Your task:
Each line in the entries that has the word "Shipping" has to be copied.

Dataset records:
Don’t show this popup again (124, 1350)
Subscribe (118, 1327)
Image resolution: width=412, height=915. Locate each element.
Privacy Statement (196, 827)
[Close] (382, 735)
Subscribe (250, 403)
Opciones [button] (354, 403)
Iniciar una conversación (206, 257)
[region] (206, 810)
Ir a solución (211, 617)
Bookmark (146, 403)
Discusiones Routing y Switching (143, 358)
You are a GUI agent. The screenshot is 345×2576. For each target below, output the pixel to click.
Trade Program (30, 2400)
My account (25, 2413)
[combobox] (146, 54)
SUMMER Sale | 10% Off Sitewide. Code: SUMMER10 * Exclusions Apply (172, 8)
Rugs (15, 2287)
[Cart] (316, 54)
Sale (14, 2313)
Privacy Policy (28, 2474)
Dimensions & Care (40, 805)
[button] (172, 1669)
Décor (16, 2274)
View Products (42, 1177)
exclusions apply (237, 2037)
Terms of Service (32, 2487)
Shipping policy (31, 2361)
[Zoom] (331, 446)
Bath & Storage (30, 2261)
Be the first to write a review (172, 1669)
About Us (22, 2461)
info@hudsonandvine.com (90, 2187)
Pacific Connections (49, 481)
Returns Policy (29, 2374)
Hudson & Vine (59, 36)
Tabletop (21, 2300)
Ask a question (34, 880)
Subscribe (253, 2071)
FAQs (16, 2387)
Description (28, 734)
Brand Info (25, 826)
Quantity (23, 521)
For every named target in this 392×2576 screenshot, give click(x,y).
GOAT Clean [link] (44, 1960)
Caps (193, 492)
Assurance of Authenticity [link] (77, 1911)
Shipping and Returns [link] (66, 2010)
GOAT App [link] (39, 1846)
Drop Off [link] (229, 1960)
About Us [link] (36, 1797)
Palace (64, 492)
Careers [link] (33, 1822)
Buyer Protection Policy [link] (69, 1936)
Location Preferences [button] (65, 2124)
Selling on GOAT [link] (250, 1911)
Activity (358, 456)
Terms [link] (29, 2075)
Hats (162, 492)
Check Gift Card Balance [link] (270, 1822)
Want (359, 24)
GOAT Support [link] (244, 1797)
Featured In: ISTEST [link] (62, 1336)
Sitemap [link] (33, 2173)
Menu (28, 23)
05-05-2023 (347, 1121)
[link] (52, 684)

Answer to the exercise:
Shipping policy (31, 2361)
Shipping and Returns [link] (66, 2010)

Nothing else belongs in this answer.